Roman Catholic priest and musician

Silvio Antoniano (31 December 1540, Rome - 16 August 1603, Rome) was a musician, canon lawyer, writer on education, priest and cardinal of the Roman Catholic Church, who spent most of his career in the Roman Curia.

==Life==
The son of a poor wool merchant, his talent with the lyre at a young age drew the attention of many patrons and led indirectly to his career in the Church.

Cardinal Otto Truchsess von Waldburg funded his education at a young age. Pope Julius III provided Antoniano with room and board at the Apostolic Palace. He met Ercole II d'Este, Duke of Ferrara, who sponsored his studies at the University of Ferrara, where Antoniano earned a doctorate in civil and canon law in 1556, and was professor of classical literature.

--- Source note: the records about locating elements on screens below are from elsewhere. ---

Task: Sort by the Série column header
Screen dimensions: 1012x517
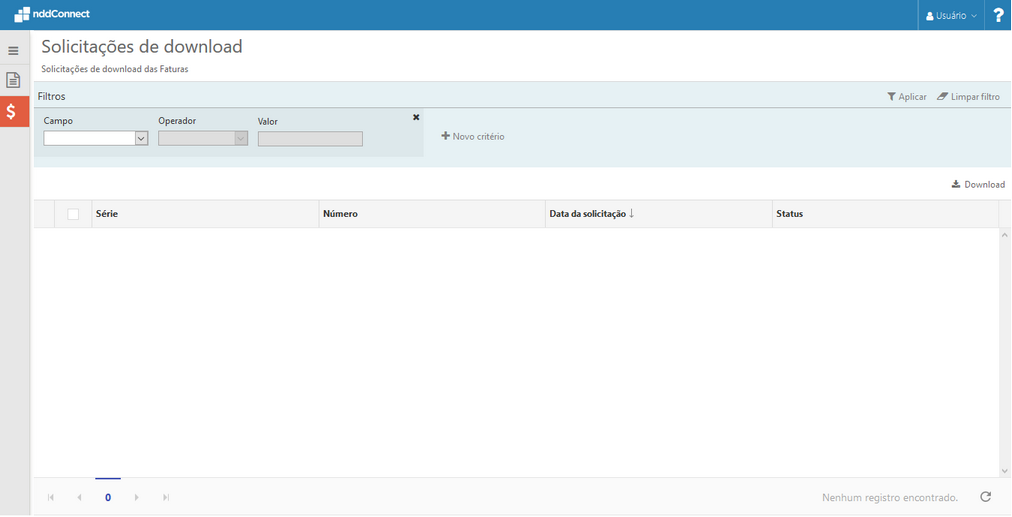Action: [107, 214]
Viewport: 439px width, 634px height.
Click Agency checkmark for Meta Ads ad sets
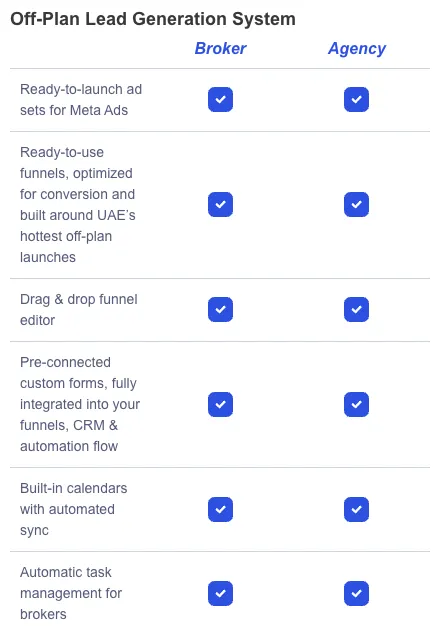tap(356, 99)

After the death of the Duke of Ferrara, he returned to Rome. In 1563, Pope Pius IV appointed him to the chair of belles-lettres in Sapienza University, a position in which he worked with St Charles Borromeo, who made him his personal secretary. In 1566, he resigned the chair, and took up the study of theology under the direction of St Philip Neri and was ordained priest on 12 June 1568.

Pope Pius V named him Secretary of the College of Cardinals, a position he held for twenty-four years. Pope Sixtus V named him secretary of the Congregation of Bishops and Regulars. Clement VIII appointed him Secretary of Papal Briefs in 1593. Antoniano was also Master of the Papal Chamber and a Canon of the Basilica of Saint Peter.

Pope Clement created him Cardinal Priest of San Salvatore in Lauro on 3 March 1599. He was present at the acceptance of the Union of Brest, and two of his writings are inscribed on the north and south faces of the pedestal supporting the Vatican obelisk in Saint Peter's Square. He died in Rome in 1603, and is interred in Santa Maria in Vallicella.

==Works==
With the advent of Italian humanism in the late sixteenth century, Antoniano devoted himself to the study of educational problems and at the instance of St Charles Borromeo, wrote his principal work on the Christian education of children, (Tre libri dell' educazione cristiana de' figliuoli, Verona, 1584.) His work passed through several editions in Italian and was translated into French by Guignard (Troyes, 1856; Paris, 1873), and into German by Kunz (Freiburg, 1888). The other writings of Antoniano, many of which have not been published, deal with literary, historical, and liturgical subjects.

He was one of the compilers of the Roman Catechism and a member of the commission charged by Clement VIII with the revision of the Breviary.